(Stored records)
━━━━━━━━━━━━━━━━━━━━

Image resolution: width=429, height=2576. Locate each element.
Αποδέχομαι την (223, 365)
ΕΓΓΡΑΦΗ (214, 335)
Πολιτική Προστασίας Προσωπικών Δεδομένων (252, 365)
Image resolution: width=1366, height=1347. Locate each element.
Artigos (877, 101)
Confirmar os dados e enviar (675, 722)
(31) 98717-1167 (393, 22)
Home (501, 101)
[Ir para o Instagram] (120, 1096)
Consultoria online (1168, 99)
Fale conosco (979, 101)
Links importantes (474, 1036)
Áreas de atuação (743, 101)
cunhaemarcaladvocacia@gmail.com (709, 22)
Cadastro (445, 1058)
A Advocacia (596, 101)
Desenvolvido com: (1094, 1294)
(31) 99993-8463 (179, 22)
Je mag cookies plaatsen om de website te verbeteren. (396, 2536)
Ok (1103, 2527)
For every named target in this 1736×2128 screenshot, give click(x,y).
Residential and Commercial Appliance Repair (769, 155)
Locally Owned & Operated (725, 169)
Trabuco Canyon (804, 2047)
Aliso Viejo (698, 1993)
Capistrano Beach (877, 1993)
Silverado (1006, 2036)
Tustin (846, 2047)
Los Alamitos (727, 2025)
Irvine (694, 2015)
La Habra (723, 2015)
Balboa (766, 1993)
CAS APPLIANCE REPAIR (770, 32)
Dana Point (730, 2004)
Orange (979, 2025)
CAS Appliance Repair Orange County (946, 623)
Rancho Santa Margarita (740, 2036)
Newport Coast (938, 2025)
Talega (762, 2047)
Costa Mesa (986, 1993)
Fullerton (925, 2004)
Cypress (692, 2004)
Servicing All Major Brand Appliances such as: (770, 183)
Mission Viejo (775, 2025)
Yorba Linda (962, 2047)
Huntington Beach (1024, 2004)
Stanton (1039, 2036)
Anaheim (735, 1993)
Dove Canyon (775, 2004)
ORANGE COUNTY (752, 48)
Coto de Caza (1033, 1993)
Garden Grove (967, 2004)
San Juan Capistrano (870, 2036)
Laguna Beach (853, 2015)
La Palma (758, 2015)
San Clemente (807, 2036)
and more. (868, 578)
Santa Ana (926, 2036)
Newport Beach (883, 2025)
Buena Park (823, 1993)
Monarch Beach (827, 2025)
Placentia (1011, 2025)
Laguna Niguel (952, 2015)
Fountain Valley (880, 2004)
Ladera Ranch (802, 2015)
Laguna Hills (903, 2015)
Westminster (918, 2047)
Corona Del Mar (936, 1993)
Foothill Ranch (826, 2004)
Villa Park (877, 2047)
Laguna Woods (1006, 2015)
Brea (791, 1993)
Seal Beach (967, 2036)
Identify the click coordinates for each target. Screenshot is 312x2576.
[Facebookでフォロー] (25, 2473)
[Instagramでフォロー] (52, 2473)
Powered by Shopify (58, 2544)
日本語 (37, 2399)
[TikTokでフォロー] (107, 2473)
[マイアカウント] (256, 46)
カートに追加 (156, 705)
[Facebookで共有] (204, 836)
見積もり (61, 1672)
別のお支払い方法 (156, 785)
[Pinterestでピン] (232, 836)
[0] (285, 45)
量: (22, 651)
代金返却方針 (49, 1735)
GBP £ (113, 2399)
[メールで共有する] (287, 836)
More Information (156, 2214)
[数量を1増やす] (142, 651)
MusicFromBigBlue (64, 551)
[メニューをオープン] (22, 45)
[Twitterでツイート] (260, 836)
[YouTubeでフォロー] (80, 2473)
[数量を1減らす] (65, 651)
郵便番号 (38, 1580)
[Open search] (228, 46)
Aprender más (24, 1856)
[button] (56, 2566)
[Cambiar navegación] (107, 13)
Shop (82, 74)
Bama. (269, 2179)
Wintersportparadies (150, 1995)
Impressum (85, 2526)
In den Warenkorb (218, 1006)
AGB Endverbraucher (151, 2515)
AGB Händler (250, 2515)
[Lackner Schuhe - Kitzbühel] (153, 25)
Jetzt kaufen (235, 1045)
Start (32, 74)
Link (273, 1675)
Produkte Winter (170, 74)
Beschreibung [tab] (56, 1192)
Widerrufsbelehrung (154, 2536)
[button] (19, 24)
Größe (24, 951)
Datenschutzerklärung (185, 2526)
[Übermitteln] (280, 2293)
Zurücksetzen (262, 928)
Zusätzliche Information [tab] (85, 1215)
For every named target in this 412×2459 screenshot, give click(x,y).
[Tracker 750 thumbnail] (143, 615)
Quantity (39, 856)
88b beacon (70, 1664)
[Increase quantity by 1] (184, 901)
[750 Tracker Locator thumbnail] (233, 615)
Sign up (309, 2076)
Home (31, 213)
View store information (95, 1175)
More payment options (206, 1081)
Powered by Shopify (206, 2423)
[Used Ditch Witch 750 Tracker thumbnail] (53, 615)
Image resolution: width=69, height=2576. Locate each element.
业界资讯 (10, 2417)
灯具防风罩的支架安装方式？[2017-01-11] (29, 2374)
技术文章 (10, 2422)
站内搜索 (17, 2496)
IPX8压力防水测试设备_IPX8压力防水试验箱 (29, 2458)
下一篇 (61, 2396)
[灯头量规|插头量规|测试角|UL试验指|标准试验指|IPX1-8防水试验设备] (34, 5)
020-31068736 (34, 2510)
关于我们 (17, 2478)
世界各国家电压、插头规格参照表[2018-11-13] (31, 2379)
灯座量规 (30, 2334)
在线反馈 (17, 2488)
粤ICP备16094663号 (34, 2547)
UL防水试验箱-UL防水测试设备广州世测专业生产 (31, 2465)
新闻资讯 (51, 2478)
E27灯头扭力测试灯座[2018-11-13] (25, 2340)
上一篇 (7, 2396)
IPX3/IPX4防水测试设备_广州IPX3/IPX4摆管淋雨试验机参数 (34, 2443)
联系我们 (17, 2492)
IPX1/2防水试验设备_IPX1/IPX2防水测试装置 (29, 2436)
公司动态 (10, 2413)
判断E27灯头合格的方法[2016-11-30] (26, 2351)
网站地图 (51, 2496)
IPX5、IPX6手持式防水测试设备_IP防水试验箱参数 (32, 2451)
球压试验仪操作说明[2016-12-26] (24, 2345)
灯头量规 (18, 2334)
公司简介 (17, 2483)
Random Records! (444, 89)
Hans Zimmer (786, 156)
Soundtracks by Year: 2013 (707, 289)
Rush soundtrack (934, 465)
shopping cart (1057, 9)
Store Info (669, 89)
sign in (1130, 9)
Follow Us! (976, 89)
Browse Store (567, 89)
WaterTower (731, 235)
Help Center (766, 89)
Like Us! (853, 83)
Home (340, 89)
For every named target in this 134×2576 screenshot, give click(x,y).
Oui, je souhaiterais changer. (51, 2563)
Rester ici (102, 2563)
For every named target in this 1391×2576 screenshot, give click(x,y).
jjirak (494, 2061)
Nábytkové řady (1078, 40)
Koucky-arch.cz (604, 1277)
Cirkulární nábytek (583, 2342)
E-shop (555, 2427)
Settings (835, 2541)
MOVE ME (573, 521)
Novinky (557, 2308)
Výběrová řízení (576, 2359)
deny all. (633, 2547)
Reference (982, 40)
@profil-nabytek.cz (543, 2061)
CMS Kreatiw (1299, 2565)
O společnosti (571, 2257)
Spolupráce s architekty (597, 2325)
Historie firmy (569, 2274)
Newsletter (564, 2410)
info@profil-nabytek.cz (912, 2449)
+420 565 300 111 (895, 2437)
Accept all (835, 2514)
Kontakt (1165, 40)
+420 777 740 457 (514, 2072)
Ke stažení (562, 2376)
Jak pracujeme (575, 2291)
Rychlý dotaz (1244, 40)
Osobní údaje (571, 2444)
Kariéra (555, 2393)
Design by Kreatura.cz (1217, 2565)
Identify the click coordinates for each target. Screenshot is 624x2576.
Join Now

━━━━━━━━━━━━━━━━━━━━

WHAT IS EXPECTED
Using the data above, reproduce exactly the lines between those holding "Cadastro (445, 1058)" and "Cypress (692, 2004)", inclusive, and no others.

TASK OUTPUT
Cadastro (445, 1058)
A Advocacia (596, 101)
Desenvolvido com: (1094, 1294)
(31) 99993-8463 (179, 22)
Je mag cookies plaatsen om de website te verbeteren. (396, 2536)
Ok (1103, 2527)
For every named target in this 1736×2128 screenshot, give click(x,y).
Residential and Commercial Appliance Repair (769, 155)
Locally Owned & Operated (725, 169)
Trabuco Canyon (804, 2047)
Aliso Viejo (698, 1993)
Capistrano Beach (877, 1993)
Silverado (1006, 2036)
Tustin (846, 2047)
Los Alamitos (727, 2025)
Irvine (694, 2015)
La Habra (723, 2015)
Balboa (766, 1993)
CAS APPLIANCE REPAIR (770, 32)
Dana Point (730, 2004)
Orange (979, 2025)
CAS Appliance Repair Orange County (946, 623)
Rancho Santa Margarita (740, 2036)
Newport Coast (938, 2025)
Talega (762, 2047)
Costa Mesa (986, 1993)
Fullerton (925, 2004)
Cypress (692, 2004)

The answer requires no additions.